GIVEN EXERCISE » Rewrite the items below with "pixels" replaced by "px" wherever it appears, keeping everything else the same. Leave the pictures out.

---------------

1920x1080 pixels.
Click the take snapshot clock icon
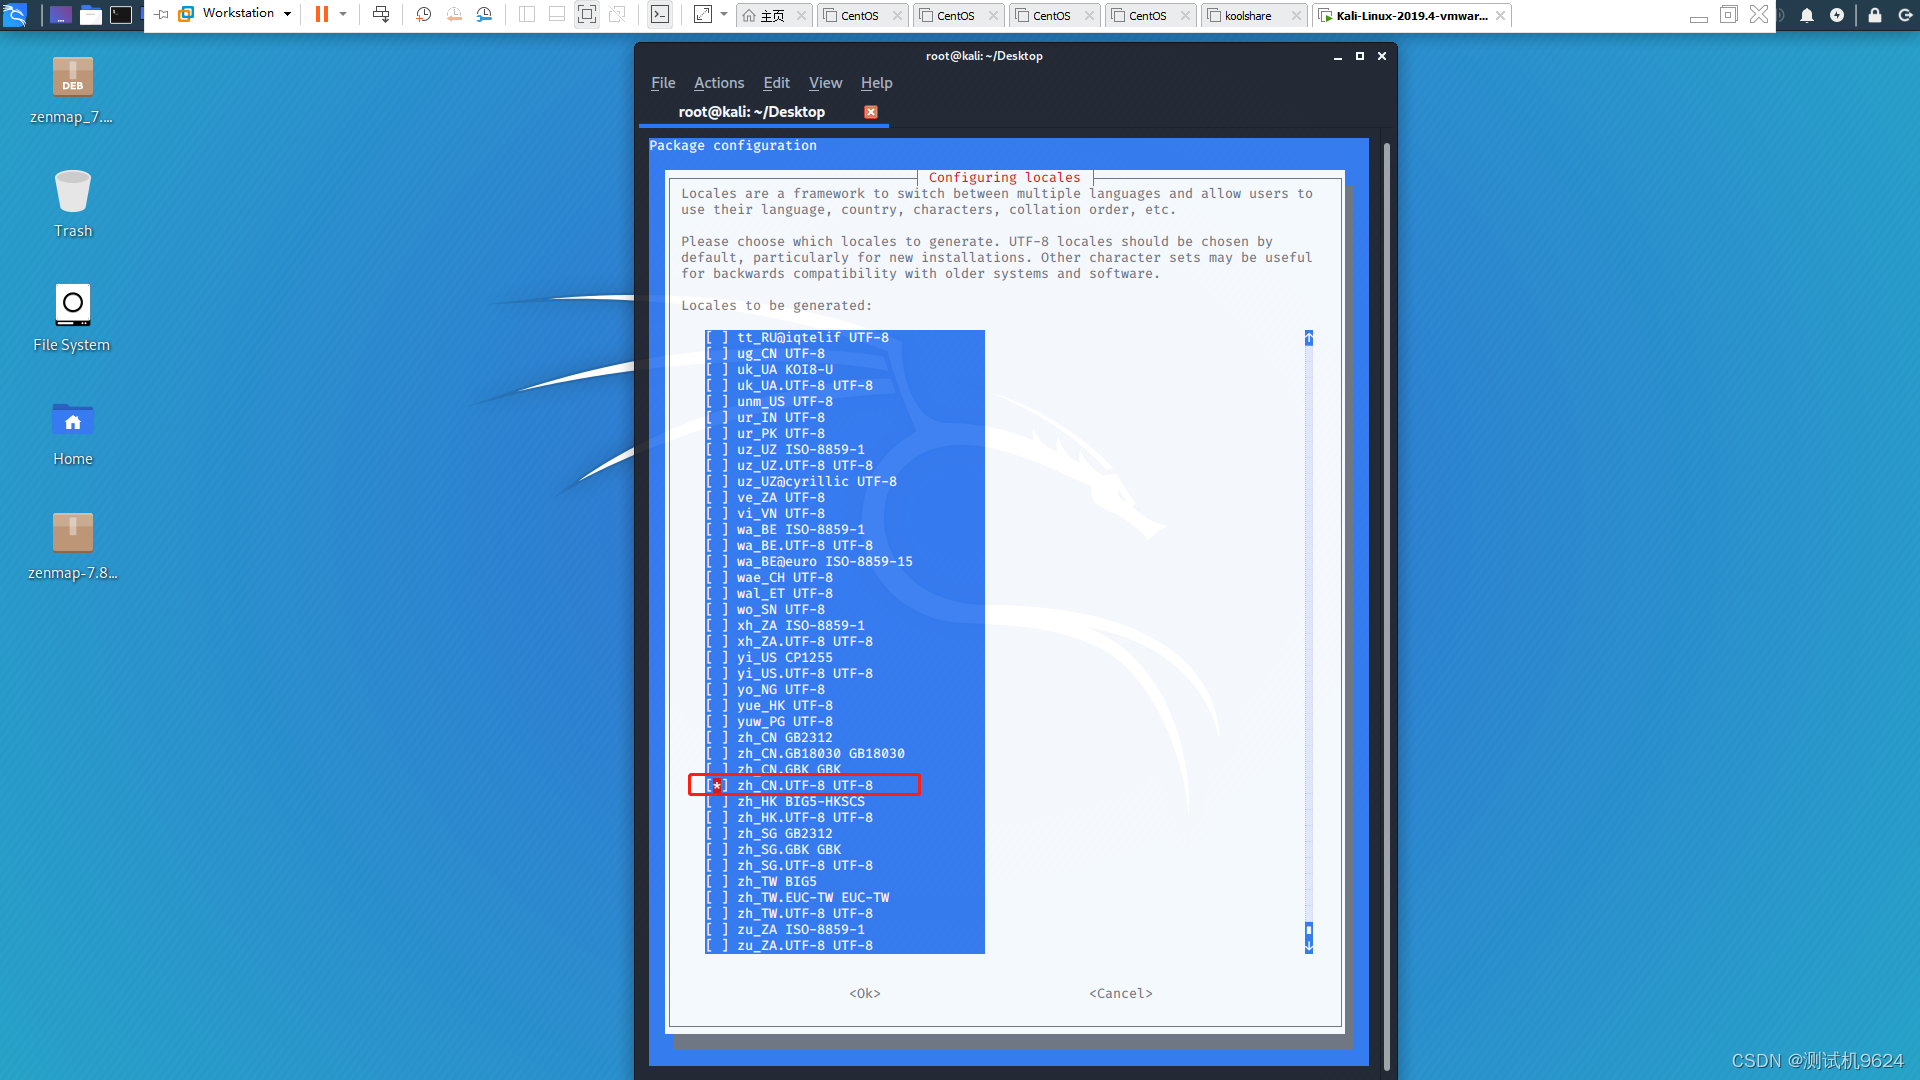coord(424,14)
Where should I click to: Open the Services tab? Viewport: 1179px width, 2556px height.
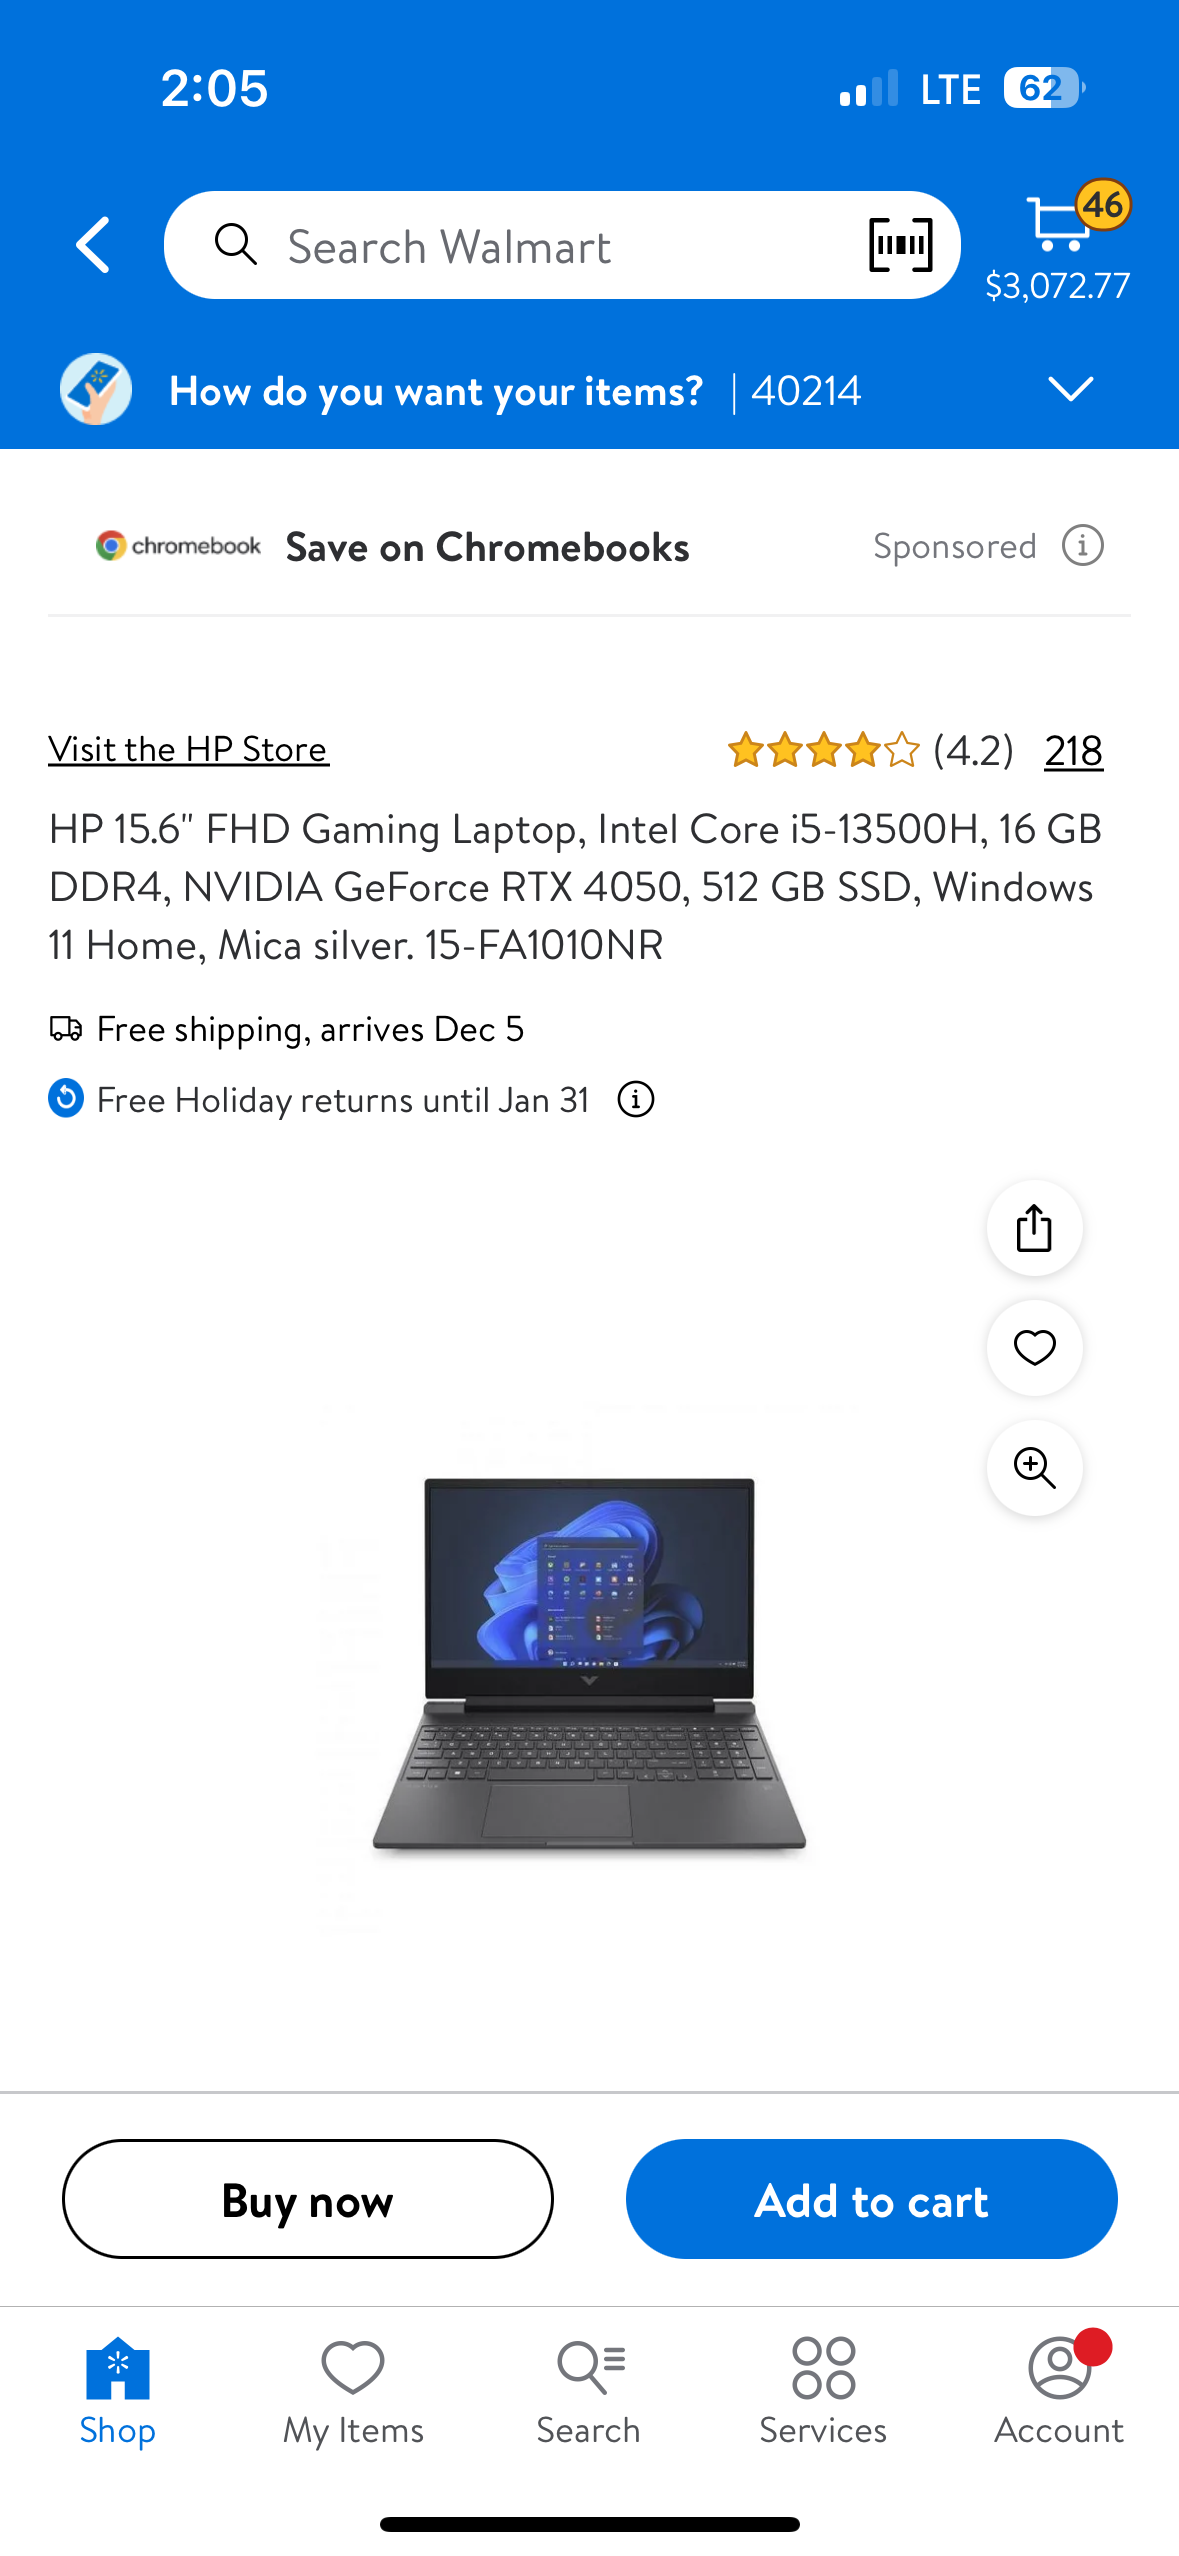click(823, 2393)
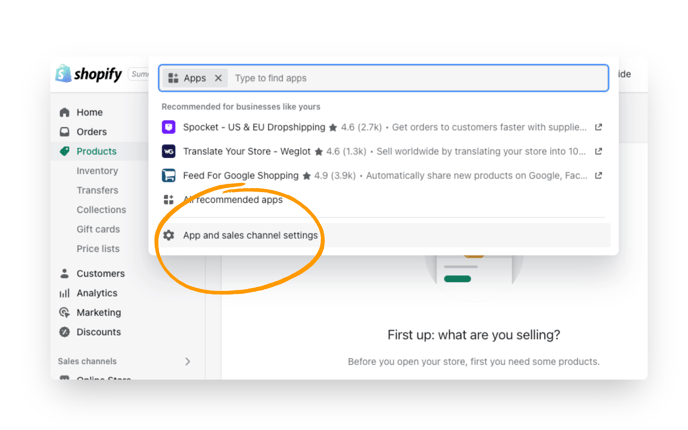Go to Analytics in the sidebar
This screenshot has height=430, width=688.
coord(96,293)
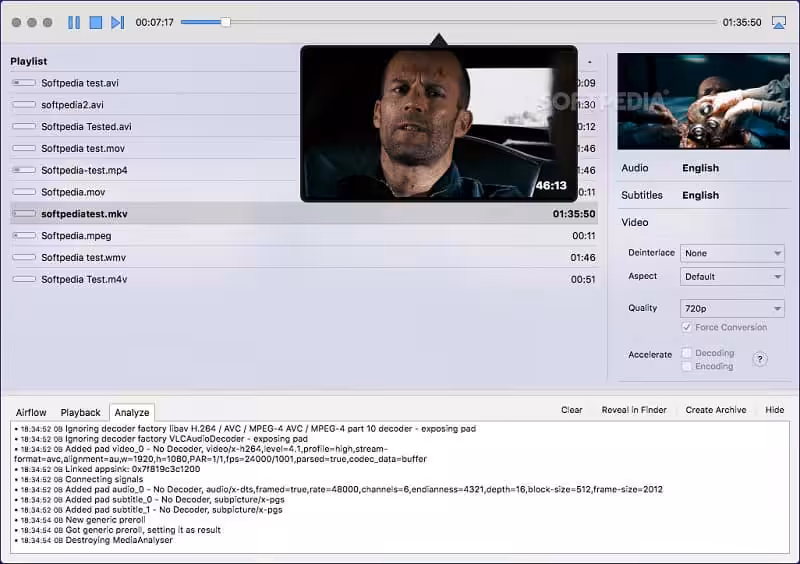Toggle the Force Conversion checkbox
The width and height of the screenshot is (800, 564).
point(686,327)
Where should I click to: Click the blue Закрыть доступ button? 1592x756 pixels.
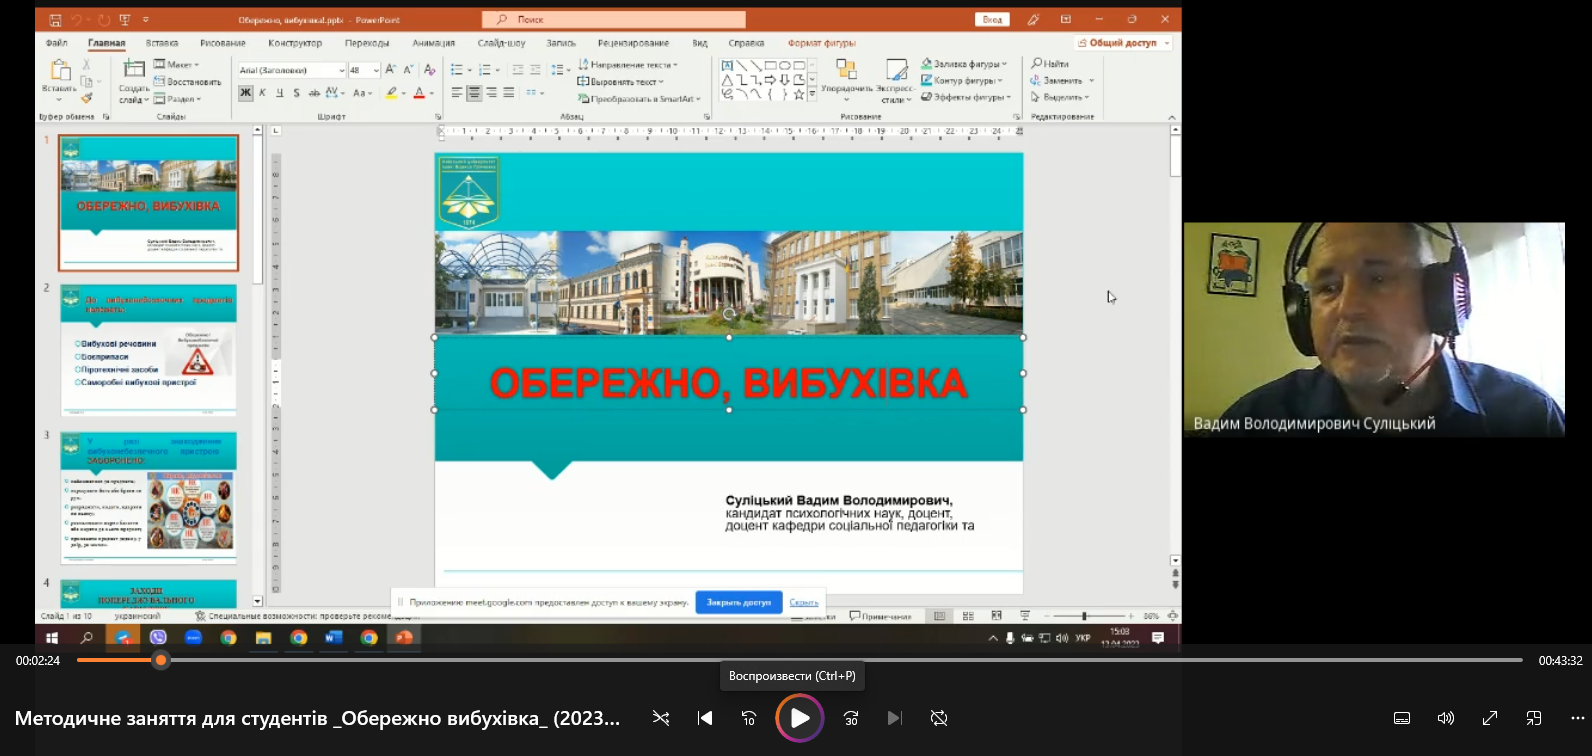pyautogui.click(x=738, y=602)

---------------

FINAL RESULT »
1920x1080 px.
Click the take snapshot clock icon
coord(424,14)
Where should I click to: Open the Services tab? Viewport: 1179px width, 2556px height.
click(823, 2393)
Go to Analytics in the sidebar
This screenshot has height=430, width=688.
coord(96,293)
Toggle the Force Conversion checkbox
The width and height of the screenshot is (800, 564).
point(686,327)
Where should I click to: Click the blue Закрыть доступ button? 1592x756 px.
pyautogui.click(x=738, y=602)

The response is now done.